Gentoo uzywam na desktopa i musze powiedziec ze poza czasem instalacji i czasem sciagania zrodel   :Laughing:   nie mam do niej zastrzezen. Tak stabilnej dystrybucji jeszcze nie mialem. Swoja droga wie ktos jak zainstalowac pakiety z flaga "masked" ? Kupilem sobie karte Ati i chcialbym uzyc sterownikow dostepnych przez emerge. 

Z takich ciekawszych pomyslow to chetnie pomoge nad tlumaczeniem manuali do gentoo jesli znajdzie sie jakas grupa chetnych   :Razz: 

----------

## wiono

Swoja droga wie ktos jak zainstalowac pakiety z flaga "masked" ?

Nic prostszego 

W pliku /etc/make.conf masz co? takiego

# Advanced Masking

# ================

#

# Gentoo is using a new masking system to allow for easier stability testing

# on packages. KEYWORDS are used in ebuilds to mask and unmask packages based

# on the platform they are set for. A special form has been added that

# indicates packages and revisions that are expected to work, but have not yet

# been approved for the stable set. '~arch' is a superset of 'arch' which

# includes the unstable, in testing, packages. Users of the 'x86' architecture

# would add '~x86' to ACCEPT_KEYWORDS to enable unstable/testing packages.

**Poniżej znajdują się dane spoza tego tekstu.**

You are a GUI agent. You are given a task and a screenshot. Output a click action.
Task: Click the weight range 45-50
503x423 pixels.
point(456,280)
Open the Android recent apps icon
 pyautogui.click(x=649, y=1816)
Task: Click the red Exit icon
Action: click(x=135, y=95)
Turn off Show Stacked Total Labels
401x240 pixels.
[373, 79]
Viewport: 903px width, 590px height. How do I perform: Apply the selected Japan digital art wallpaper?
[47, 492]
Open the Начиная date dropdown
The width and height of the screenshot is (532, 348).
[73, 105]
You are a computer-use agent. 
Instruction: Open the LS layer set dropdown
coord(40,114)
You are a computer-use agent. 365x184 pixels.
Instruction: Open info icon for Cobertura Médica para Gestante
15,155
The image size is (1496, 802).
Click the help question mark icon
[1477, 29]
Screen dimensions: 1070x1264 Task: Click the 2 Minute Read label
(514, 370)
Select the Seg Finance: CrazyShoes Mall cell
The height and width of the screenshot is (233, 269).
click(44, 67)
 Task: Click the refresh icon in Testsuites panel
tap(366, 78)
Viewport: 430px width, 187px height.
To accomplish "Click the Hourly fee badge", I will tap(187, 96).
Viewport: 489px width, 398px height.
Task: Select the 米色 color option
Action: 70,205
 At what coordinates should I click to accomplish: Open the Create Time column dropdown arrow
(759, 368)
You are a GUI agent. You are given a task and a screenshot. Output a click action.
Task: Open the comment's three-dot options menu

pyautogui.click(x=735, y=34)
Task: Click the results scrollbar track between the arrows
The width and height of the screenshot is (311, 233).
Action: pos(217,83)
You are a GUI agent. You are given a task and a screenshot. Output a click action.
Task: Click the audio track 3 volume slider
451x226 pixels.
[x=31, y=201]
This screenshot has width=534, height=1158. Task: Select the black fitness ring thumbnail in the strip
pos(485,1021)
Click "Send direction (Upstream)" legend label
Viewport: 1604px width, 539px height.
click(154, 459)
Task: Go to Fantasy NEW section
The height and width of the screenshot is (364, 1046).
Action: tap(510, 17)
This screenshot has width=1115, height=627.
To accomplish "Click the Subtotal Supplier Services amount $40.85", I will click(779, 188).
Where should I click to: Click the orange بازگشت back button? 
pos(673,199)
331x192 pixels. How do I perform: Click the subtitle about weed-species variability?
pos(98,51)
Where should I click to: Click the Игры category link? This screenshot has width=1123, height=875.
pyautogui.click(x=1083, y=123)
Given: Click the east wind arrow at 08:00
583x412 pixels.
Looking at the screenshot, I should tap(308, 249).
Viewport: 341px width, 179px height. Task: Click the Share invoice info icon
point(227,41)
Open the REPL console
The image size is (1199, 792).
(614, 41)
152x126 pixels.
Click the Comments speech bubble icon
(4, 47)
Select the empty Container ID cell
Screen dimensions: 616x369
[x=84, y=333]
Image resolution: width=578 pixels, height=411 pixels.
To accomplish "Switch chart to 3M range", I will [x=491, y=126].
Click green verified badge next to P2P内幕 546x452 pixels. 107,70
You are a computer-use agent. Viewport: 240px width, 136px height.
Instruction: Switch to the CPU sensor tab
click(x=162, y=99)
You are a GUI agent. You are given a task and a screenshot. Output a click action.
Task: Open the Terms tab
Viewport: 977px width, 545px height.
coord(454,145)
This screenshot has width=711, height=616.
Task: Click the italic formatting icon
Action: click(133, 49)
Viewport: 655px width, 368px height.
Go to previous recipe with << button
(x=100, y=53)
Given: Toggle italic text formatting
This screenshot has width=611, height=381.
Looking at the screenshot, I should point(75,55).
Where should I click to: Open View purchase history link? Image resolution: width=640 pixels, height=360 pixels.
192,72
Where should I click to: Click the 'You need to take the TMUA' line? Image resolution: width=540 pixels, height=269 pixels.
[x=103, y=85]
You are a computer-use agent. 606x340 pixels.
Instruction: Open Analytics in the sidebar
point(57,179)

# '~ppc', '~sparc', '~sparc64' are the unstable KEYWORDS for their respective

# platforms. DO NOT PUT ANYTHING BUT YOUR SPECIFIC ~ARCHITECTURE IN THE LIST.

# IF YOU ARE UNSURE OF YOUR ARCH, OR THE IMPLICATIONS, DO NOT MODIFY THIS.

#

#ACCEPT_KEYWORDS="~arch"

wystarczy ze ostatnia z tego tekstu linijke zamienisz na 

ACCEPT_KEYWORDS="~86"

----------

## fighty

Mam problem z nvidią.

Po zainstalowaniu sterowników nvidii dzieje się takie coś:

X-y działają ok, do czasu kiedy przełączę się na konsolę (CTRL+ALT+F1 dla przykładu). jak wracam do X-ow, to mam sieczkę zamiast ekranu (różnokolorowe linie poziome - nic nie widać) i komp zawisa na amen - zostaje reset.

Próbowałem z nvidią z portage'u jak i z nowymi sterami sciagnietymi bezposrednio z nvidii.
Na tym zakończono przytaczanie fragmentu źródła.